Review Article

Imaging Review of Procedural and Periprocedural Complications of Central Venous Lines, Percutaneous Intrathoracic Drains, and Nasogastric Tubes

Table 1

Central venous lines do’s and donot’s [28, 62].

(i) Do use to gain peripheral venous access, deliver substances not safely given via peripheral IV access, hemodialysis, plasmapheresis, measurement of cardiac filling pressures, placement of pulmonary artery catheter, placement of trans venous pacer and access for frequent blood sampling.
(ii) Do not use if operator inexperienced, uncooperative patients and uncorrected coagulopathy.
(iii) Do not use or use with caution in cellulitis/infected at anticipated insertion site, previous surgery/injury SVC, severe respiratory disease that cannot tolerate a pneumothorax (consider femoral route), when adequate peripheral access is available, vasculitis, congenital heart disease, presence of cardiac pacemaker and or other intracardiac devices.

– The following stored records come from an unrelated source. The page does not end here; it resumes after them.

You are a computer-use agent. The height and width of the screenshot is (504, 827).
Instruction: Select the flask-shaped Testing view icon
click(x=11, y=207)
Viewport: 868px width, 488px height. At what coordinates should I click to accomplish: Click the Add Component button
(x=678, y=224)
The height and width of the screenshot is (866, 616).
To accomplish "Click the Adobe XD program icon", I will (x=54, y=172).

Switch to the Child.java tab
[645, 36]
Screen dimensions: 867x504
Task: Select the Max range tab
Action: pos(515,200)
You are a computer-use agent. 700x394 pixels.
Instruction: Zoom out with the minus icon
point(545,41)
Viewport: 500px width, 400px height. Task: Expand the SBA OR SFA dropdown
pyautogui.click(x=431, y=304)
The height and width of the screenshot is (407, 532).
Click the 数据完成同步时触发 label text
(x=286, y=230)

(iv) Do get informed consent for elective placement. In an emergency, do document the need in records.
(v) Do make sure all materials are within reach before the commencing the procedure.

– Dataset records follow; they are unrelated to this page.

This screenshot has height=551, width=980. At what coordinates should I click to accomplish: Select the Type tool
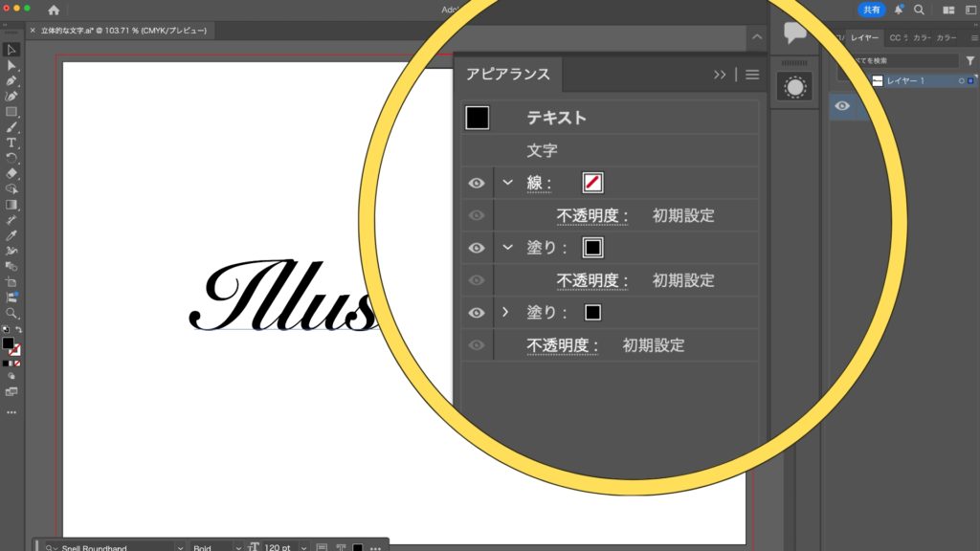pos(11,142)
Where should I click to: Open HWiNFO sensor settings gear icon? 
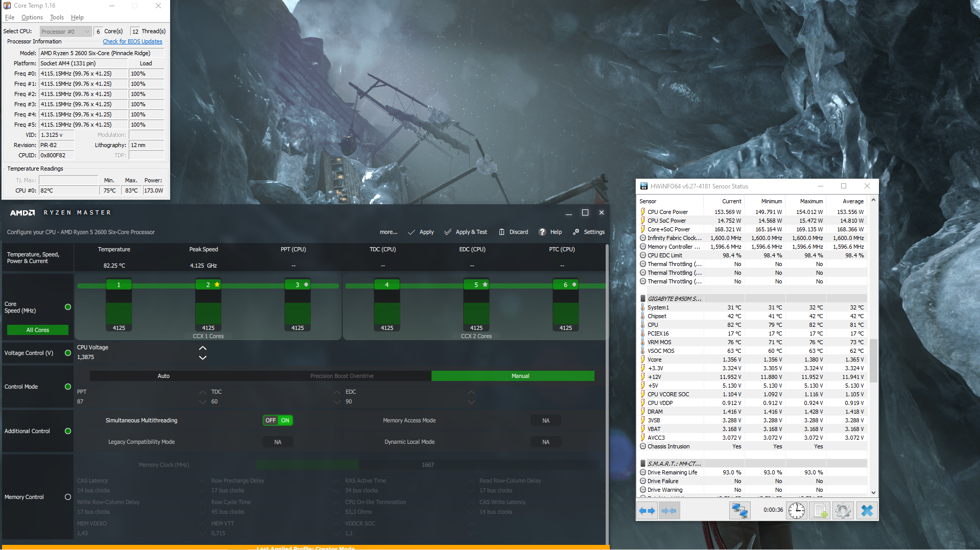click(x=843, y=511)
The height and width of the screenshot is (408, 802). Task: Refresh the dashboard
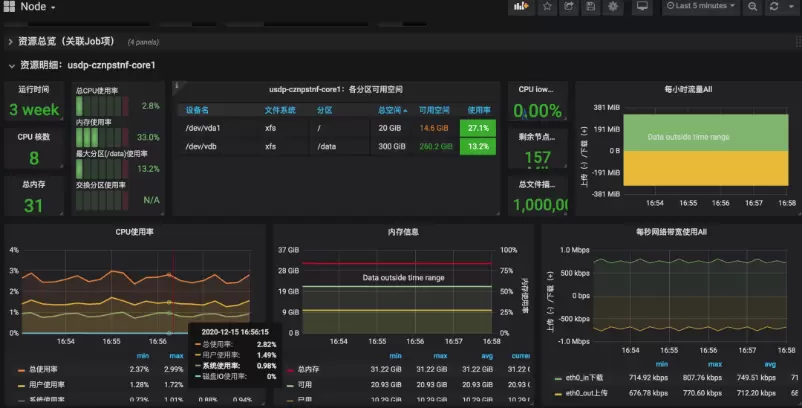tap(774, 7)
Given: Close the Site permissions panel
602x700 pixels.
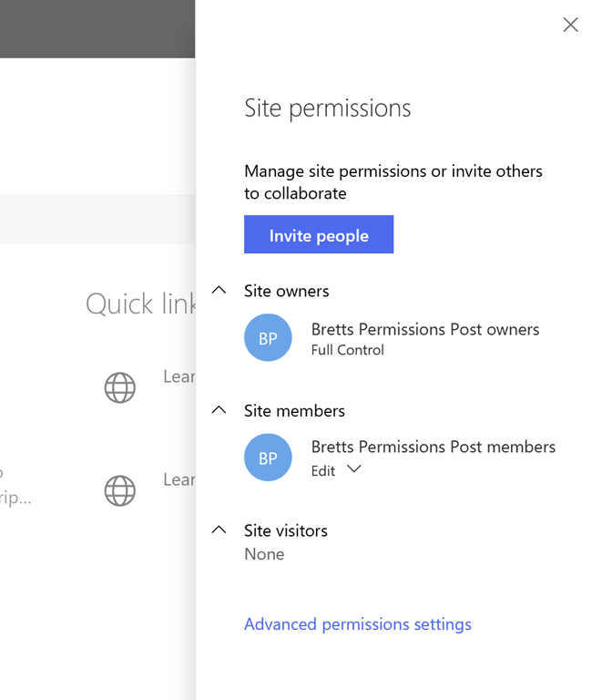Looking at the screenshot, I should click(570, 26).
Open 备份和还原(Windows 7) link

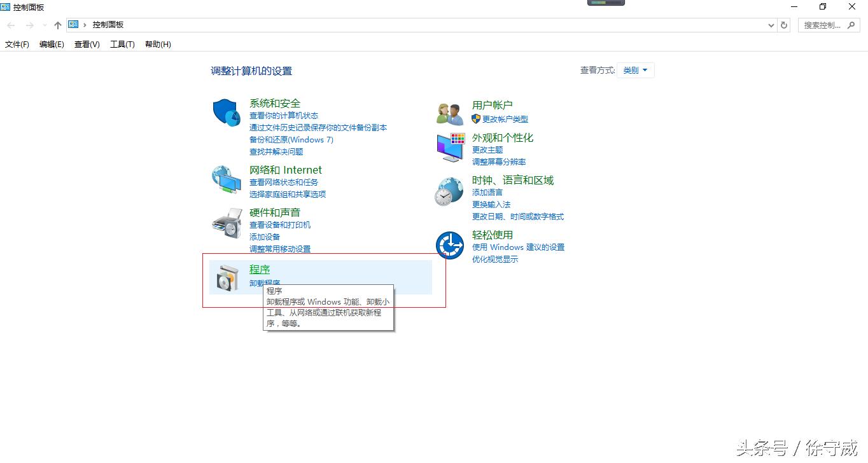coord(291,140)
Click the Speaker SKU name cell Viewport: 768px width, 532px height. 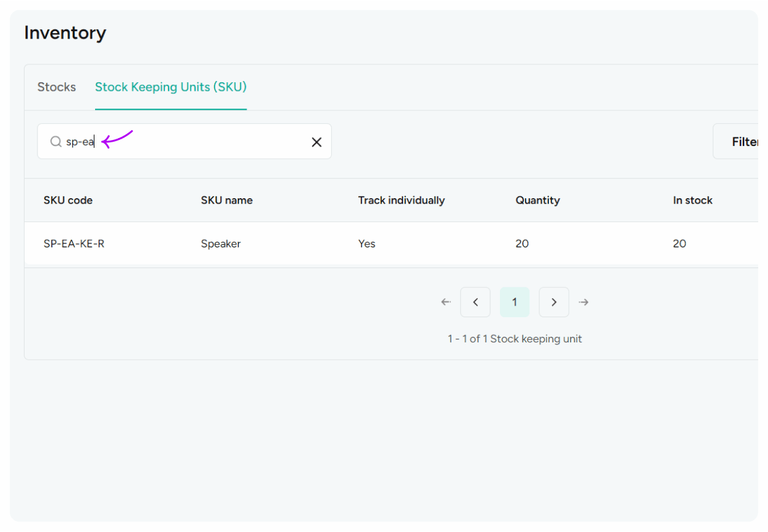221,244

(vi) Do use sterile precautions to reduce infective complications.
(vii) Do use ultrasound guidance as it reduces the failure rate, especially for cannulation of the internal jugular vein.

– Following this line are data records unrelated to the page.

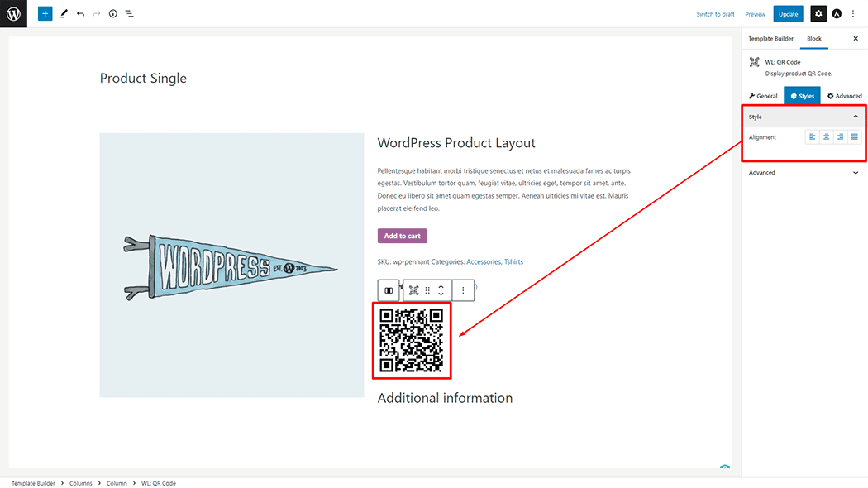Undo the last change
868x488 pixels.
pos(80,14)
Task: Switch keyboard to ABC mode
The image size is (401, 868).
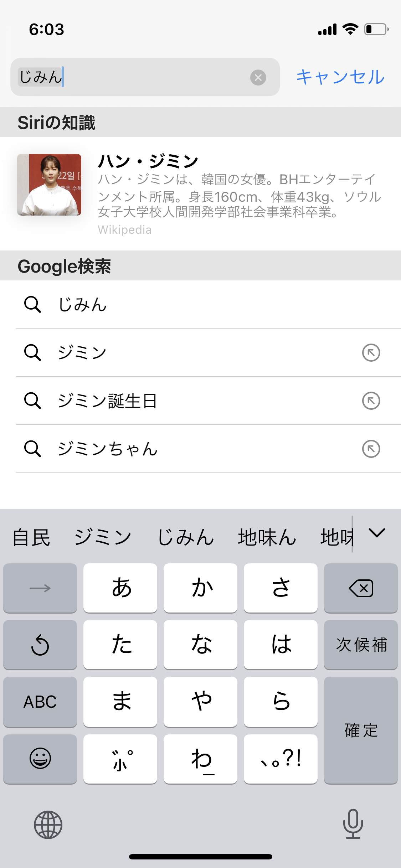Action: point(40,702)
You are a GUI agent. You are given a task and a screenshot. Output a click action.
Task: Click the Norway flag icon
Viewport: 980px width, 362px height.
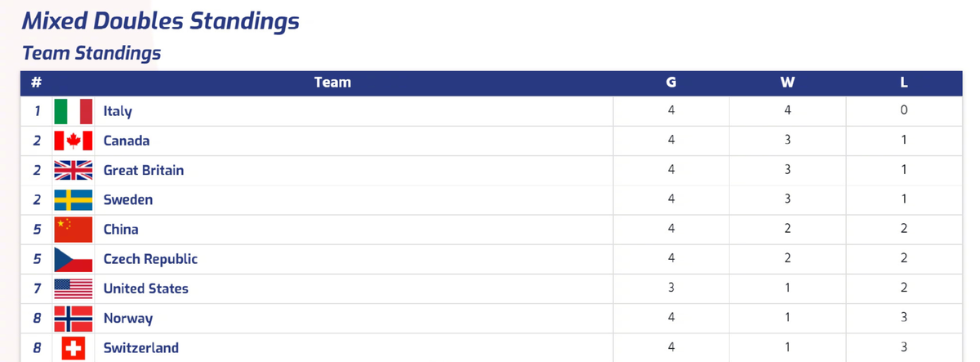(x=73, y=318)
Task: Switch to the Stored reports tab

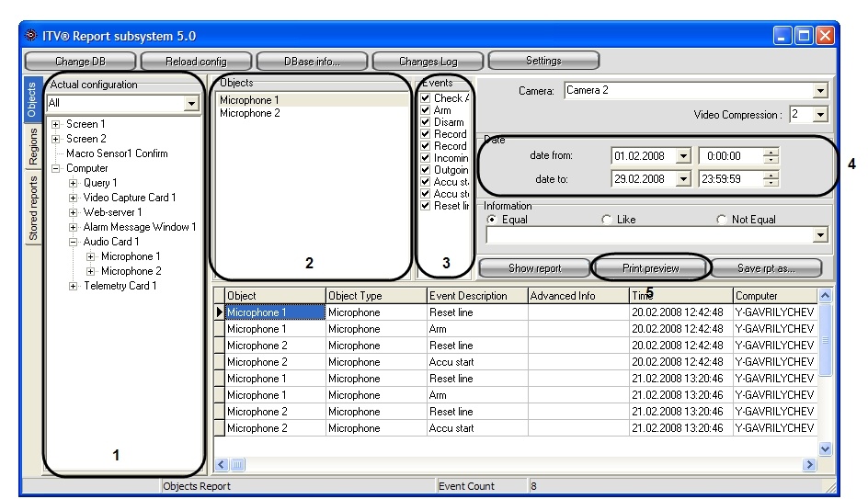Action: click(x=33, y=209)
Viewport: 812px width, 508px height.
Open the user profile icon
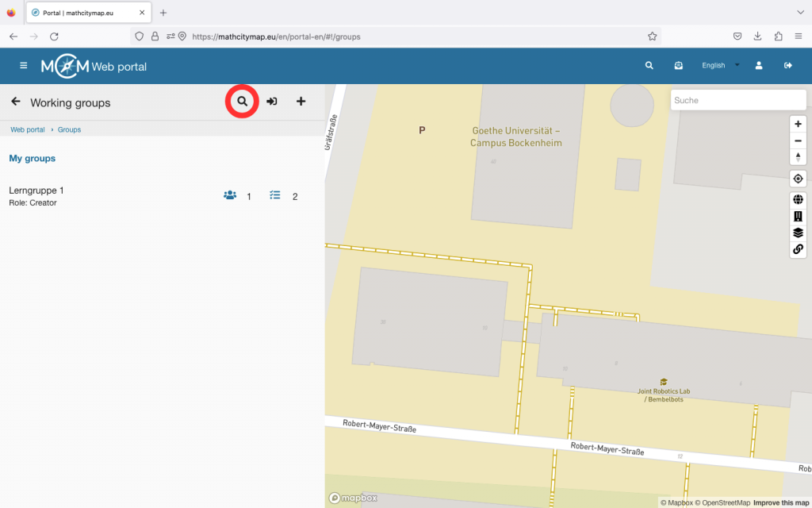tap(759, 66)
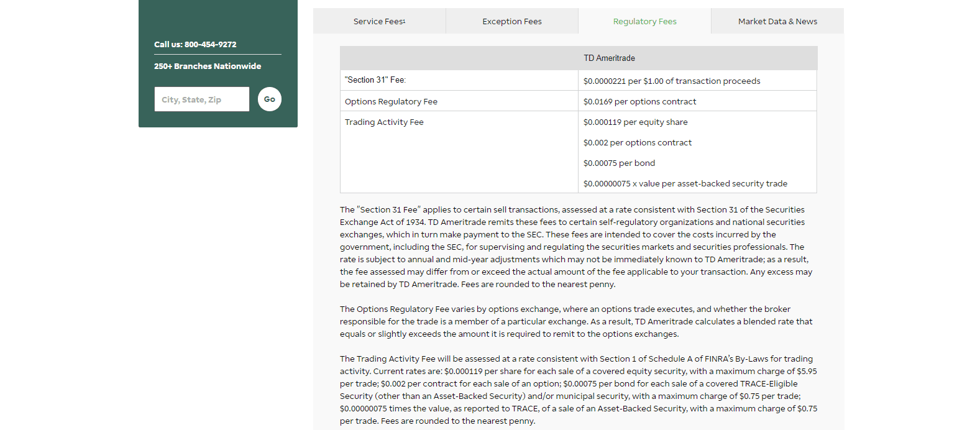The image size is (980, 430).
Task: Select the $0.000119 per equity share text
Action: click(x=635, y=122)
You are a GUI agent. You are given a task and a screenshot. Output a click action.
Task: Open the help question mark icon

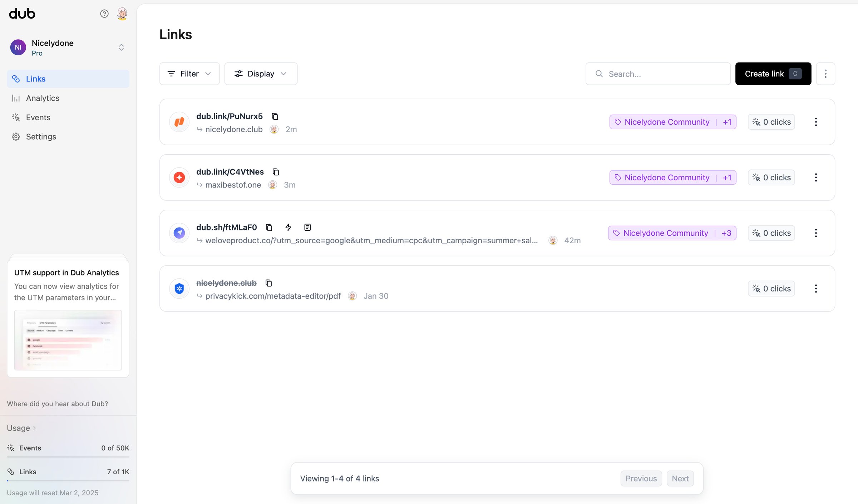coord(104,14)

(viii) Do leave dilator in situ if you have entered an artery and call vascular surgeon.
(ix) Do use large-bore catheters if rapid volume deliver is required.
(x) Do remember that right internal placement with ultrasound guidance has a lower risk of pneumothorax than subclavian line placement.
(xi) Do remember that central line placement in the femoral veins carries a higher risk of thrombotic and infectious complications.
(xii) Do remember that there is a higher risk of air embolism in patients spontaneously breathing with large negative intrathoracic pressures, low CVP.
(xiii) Do remember that arrhythmias are related to malpositioned catheter tip within right atrium or ventricle, and it resolves with pulling back of guidewire or catheter.
(xiv) Do minimize thrombotic complications by ensuring that the catheter tip is located centrally within the distal third of the SVC or at the cavoatrial junction.
(xv) Do prevent guidewire embolization. Keep your hand on the wire when possible and never loose site of the guidewire during the insertion process.
(xvi) Do remember that incidence of arterial puncture is higher in pulseless patients, and remember veins are compressible.
(xvii) Do obtain a chest X-ray following the procedure, even if unsuccessful line.
(xviii) Do check the chest X-ray for line tip placement, pneumothorax, and hemothorax.